Amid conflicting reports on the extent of sniffing activity on TCP/IP Port 445, the port associated with a recently patched Windows vulnerability, security experts are warning that exploit code targeting a known Server Message Block flaw has been posted on the Internet.
The exploit code, published on the FrSIRT (French Security Incident Response Team) Web site, could be used to target the “critical” vulnerability addressed in Microsoft Corp.s MS05-011 bulletin.
That bulletin, which was released in February with patches for affected Windows 2000, Windows XP and Windows Server 2003 systems, corrects a weakness in Microsofts SMB protocol implementation but it is entirely separate from the SMB (Server Message Block) fixes dropped off on Patch Day this month.
Earlier this week, researchers at Symantec Corp.s DeepSight Network warned that a noticeable surge in scans on Port 445 just one week after Microsofts SMB patch was an ominous sign that a mass code execution attack may be imminent.

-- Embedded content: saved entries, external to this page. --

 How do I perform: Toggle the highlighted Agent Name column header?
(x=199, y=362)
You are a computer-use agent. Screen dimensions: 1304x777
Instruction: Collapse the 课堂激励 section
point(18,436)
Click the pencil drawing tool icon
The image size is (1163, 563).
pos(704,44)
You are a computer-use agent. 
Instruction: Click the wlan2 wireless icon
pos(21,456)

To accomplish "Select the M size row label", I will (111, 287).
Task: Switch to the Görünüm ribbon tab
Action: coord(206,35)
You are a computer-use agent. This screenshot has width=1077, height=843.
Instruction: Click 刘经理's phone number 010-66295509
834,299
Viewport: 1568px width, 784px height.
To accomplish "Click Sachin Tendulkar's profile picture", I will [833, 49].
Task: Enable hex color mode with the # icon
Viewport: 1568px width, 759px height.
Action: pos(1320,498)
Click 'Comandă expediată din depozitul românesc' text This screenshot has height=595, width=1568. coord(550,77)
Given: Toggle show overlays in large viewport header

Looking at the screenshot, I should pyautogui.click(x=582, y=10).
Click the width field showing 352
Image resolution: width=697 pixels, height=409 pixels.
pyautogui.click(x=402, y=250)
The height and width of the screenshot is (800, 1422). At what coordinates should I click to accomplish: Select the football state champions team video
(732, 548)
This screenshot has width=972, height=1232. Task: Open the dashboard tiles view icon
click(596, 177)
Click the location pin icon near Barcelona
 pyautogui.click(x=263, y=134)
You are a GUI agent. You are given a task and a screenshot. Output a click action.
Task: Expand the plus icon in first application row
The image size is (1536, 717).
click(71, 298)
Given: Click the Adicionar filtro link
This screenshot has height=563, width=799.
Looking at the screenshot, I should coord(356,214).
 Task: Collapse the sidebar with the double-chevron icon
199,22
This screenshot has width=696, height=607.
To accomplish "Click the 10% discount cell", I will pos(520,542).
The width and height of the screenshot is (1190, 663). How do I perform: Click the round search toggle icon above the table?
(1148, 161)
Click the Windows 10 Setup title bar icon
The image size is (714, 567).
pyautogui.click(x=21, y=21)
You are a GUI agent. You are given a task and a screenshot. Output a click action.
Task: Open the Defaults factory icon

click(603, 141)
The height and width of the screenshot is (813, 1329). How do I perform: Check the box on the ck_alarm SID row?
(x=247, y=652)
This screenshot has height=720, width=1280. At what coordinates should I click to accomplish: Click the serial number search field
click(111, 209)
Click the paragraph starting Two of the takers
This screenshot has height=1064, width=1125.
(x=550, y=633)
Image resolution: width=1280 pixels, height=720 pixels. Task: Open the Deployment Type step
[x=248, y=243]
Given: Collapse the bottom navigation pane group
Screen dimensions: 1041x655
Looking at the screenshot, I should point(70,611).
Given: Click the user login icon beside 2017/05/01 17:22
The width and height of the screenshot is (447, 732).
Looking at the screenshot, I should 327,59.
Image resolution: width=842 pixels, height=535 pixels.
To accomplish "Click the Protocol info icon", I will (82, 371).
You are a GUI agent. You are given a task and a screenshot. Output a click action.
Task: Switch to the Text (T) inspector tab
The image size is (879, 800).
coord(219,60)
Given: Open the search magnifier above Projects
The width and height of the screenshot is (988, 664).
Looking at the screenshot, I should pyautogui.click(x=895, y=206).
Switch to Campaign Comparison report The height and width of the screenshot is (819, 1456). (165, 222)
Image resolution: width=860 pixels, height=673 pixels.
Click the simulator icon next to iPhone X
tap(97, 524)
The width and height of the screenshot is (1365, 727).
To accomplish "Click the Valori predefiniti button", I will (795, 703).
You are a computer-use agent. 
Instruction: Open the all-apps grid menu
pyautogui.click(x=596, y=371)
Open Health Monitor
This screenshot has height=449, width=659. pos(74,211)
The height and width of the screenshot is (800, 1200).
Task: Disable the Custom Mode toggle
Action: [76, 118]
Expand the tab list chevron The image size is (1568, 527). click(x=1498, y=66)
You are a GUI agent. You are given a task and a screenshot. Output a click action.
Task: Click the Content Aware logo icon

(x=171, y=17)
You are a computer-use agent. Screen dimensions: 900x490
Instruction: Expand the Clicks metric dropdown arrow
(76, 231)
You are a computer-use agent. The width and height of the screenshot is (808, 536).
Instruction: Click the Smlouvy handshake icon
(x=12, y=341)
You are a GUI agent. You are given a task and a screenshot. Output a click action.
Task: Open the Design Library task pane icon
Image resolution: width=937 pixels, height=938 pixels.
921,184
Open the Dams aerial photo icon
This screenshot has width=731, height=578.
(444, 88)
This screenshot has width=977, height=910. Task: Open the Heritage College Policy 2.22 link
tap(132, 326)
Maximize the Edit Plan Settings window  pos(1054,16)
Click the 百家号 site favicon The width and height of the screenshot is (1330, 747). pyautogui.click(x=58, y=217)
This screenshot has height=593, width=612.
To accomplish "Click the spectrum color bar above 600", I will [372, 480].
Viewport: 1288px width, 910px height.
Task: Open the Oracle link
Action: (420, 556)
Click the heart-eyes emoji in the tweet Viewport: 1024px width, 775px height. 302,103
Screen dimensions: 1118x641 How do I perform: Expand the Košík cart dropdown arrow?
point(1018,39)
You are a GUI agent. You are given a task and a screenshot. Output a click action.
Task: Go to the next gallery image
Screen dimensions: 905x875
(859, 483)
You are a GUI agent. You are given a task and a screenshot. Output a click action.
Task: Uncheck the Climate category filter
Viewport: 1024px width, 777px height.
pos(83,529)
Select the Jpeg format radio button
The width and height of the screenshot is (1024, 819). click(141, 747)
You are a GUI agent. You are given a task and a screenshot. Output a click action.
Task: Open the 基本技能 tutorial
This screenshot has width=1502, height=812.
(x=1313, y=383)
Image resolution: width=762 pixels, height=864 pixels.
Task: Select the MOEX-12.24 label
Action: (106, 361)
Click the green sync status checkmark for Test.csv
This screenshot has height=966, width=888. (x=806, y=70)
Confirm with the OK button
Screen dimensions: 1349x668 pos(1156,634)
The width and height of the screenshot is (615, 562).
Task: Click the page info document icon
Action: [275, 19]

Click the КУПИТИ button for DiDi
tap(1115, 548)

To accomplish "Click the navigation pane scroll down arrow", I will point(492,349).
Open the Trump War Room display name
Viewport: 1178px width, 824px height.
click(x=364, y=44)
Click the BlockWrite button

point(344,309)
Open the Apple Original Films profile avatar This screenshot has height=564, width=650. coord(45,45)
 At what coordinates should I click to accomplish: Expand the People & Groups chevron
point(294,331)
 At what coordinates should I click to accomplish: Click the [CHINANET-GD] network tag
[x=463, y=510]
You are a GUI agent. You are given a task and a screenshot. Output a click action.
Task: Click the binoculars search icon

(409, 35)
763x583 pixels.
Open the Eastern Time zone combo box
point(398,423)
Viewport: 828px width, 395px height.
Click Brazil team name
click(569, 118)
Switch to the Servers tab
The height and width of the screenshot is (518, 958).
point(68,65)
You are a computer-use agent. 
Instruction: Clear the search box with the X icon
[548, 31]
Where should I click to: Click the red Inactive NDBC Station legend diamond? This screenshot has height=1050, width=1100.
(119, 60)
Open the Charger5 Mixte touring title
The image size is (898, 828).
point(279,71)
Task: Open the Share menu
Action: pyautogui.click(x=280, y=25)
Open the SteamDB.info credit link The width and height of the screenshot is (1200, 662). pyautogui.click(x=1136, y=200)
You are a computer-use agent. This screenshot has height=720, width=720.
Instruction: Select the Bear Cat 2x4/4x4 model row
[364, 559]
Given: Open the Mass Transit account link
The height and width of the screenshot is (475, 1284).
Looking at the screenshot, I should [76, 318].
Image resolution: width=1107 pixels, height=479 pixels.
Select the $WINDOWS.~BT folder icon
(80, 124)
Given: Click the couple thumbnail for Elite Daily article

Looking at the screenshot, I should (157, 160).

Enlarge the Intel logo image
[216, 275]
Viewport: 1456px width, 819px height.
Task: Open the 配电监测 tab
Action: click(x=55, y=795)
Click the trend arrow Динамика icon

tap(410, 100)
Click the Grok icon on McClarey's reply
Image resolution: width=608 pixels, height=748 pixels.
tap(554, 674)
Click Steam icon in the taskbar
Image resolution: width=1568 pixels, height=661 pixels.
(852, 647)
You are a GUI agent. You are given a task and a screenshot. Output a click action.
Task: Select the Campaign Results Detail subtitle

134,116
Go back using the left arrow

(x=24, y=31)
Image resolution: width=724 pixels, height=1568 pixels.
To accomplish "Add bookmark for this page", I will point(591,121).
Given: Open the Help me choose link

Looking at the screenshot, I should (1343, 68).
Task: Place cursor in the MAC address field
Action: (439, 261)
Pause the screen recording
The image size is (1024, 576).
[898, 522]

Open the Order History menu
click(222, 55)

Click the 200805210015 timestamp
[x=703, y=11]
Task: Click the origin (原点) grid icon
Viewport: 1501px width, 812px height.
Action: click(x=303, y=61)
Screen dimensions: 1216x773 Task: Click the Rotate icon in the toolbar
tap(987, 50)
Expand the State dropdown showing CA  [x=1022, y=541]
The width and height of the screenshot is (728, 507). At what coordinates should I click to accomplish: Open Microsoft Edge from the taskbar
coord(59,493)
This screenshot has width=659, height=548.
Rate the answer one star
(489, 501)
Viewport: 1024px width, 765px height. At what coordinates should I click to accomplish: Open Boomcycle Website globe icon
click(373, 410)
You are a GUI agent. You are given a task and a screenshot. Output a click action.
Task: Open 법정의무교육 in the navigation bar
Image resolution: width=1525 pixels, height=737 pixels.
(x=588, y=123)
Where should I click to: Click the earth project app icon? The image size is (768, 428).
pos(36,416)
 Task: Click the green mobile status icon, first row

In Windows 2000, Windows XP and Windows Server 2003, Microsoft uses TCP Port 445 to run SMB directly over TCP/IP to handle the sharing of files, printers and serial ports, and also to communicate between computers. Any spike in sniffing activity on that port automatically sets off alarm bells, but security experts caution against overly dramatizing the potential for real danger.
Officials at the Washington-based SANS ISC (Internet Storm Center), which tracks malicious Internet activity, say they have been unable to verify Symantecs port-scanning noise.
“There are always little bumps and random noise [on Port 445], but its not always related to a specific vulnerability or issue. I dont know what Symantecs sensors detected, but weve only really seen a big jump in scans on one day,” said SANS ISC director Marcus Sachs.
The centers Port 445 activity graph shows a dramatic jump in sniffing on May 13 but nothing out of the ordinary since then.
In an interview with Ziff Davis Internet News, Sachs said it is easy to misread scanning activity of Port 445 because it is a “very active port” used for all kinds of internal network communication.
With the publication of an active exploit, Sachs recommended that enterprise IT administrators speed up patch deployment and other protection workarounds. But he insisted that there was no need for panic.
“All hell is not about to break loose. The Internet isnt about to collapse,” Sachs said.
More than anything else, the increased awareness caused by the DeepSight data should be a “gentle warning that you should always be vigilant,” Sachs added.
John Pescatore, vice president of security research at Gartner Inc., said the Symantec DeepSight reports of increased sniffing are a “serious concern for enterprise security managers” because such activity usually means a mass attack is imminent.
In a notice to enterprise clients, Pescatore urged that all firewall policies be immediately reviewed to ensure that Port 445 access is blocked wherever possible. He also recommended that all intrusion prevention system filters, both network- and host-based, be updated to block SMB-related hacker attacks.
Sachs echoed the Gartner guidance and warned that other public exploits for Windows holes are making the rounds. “This reinforces the fact that the window is narrowing rapidly from the time a patch comes out and the time an exploit is created and released. It used to be months before we heard of an exploit, but now its down to days, or in extreme cases, a few hours after the patch.”
“We know theres a working exploit out there, and that should be a nudge to everyone to put protections in place. There has been ample time to do the required tests before patching, and its always good policy to block Port 445 at the gateway anyway,” Sachs added.
Gartners Pescatore stressed that network attacks follow a “highly predictable timeline” that includes port-scanning hacker reconnaissance. In the past, he said attackers have reverse-engineered software patches to create and circulate exploit code. Once that is done, the underworld will start scanning associated ports to pinpoint vulnerable systems before launching a mass attack.
“The Port 445 activity may indicate that—in the week since Microsoft released the Windows patch—attackers have reached the fourth state in this process and may be preparing a mass attack employing the widely used SMB protocol,” Pescatore warned.
Microsoft does not appear to be overly worried about the Port 445 scanning chatter. A company spokeswoman said engineers at the Microsoft Security Response Center have not received any indication of malicious activity associated with the most recent SMB patch.
“Port scanning is an activity that may be indicative of an attempt to discover attack vectors against any vendor product and is not an activity unique to Microsoft products,” she added.